Fight cancer with food

Editor’s note: The 26th annual National Cancer Survivors Day, which celebrates life after cancer, was observed Sunday. This is a story by one of the nearly 14 million survivors living in the United States.

Probably the scariest word in the English language is the “C” word, cancer. And five years ago, I had to face the big C not once, but twice.

It began with a lump on my neck that turned out to be thyroid cancer. After shedding numerous tears with friends and family, I underwent surgery to remove the whole gland. Fortunately, the cancer had not spread, and I was told I’d live my normal life span.

But my peace of mind only lasted a few months. That’s when a routine mammogram revealed breast cancer, a bean-sized malignancy unassociated with what had caused me to lose my thyroid.

After more boo-hooing, I underwent a lumpectomy. And I ended up giving many thanks that this tumor, too, had not metastasized. But two unrelated cancers within one year? Why had I been so cursed?

Dr.
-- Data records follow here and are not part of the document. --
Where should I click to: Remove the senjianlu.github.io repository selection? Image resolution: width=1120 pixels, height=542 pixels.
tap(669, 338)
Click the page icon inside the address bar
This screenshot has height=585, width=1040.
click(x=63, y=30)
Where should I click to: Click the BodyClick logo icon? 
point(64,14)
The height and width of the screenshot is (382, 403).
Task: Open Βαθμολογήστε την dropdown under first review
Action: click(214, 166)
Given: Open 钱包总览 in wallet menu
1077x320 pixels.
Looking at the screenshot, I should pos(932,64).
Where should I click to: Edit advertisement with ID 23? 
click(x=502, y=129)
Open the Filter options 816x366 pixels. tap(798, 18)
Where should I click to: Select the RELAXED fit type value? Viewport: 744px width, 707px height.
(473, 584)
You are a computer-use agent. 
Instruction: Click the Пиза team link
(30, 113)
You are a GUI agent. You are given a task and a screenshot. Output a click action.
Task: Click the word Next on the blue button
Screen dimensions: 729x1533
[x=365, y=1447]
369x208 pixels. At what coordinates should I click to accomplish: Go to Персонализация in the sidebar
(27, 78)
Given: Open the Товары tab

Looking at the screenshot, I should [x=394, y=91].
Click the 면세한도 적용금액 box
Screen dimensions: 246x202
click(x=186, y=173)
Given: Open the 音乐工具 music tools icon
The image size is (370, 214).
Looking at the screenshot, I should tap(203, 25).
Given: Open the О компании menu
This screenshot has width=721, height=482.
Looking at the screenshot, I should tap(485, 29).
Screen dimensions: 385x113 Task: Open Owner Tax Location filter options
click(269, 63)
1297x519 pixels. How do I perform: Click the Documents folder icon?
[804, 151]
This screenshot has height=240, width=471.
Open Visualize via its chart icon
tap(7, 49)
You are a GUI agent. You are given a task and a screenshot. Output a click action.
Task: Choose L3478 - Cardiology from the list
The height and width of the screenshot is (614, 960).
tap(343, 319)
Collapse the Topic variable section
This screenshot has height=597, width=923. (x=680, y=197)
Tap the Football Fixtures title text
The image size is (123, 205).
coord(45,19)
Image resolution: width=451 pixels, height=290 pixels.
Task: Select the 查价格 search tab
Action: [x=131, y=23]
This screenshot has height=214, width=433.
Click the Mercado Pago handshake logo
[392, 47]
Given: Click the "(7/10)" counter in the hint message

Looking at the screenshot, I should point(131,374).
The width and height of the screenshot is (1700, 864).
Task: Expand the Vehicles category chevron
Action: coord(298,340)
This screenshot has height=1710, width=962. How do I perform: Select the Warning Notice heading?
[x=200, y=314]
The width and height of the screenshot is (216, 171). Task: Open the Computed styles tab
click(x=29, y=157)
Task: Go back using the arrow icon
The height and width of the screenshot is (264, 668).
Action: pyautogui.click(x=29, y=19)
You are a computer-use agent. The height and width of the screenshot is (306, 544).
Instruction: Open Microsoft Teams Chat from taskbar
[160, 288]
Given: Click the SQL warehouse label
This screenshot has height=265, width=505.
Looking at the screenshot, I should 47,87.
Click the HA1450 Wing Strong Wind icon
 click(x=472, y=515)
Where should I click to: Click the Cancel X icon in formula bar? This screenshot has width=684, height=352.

Thomas Sellers of Tampa’s Moffitt Cancer Center says that “as many as 70 percent of known causes of cancer are avoidable and related to lifestyle.”

Genes are certainly part of the complex mix of factors leading to cancer. But environment and daily habits also have a huge impact.

On the positive side, I’d walked a mile a day for years, and I didn’t smoke or handle harmful chemicals. But the one big bugaboo in my routine, I now guiltily realize, was what I, the food writer and lover of all things edible, had been putting into my body.

It was a kindly but stern nutritionist at Baton Rouge’s Mary Bird Perkins Cancer Center who first made me shamefaced as she rattled off a list of foods that potentially damage health: drive-through burgers, fries and fried chicken, fat-laden breakfast sandwiches, candy bars, potato chips and gooey pastries, stuff I knew wasn’t healthy yet still gulped down without a second thought.

Then I told her I drank wine while I cooked, which was most days, and she actually gave me the proverbial evil eye. Yikes! I got her not-so-subtle hint.

Research dietitian Kelly Atteberry, of Baton Rouge’s Pennington Biomedical Research Center, also believes we can reduce the risk of getting cancer by watching what we eat.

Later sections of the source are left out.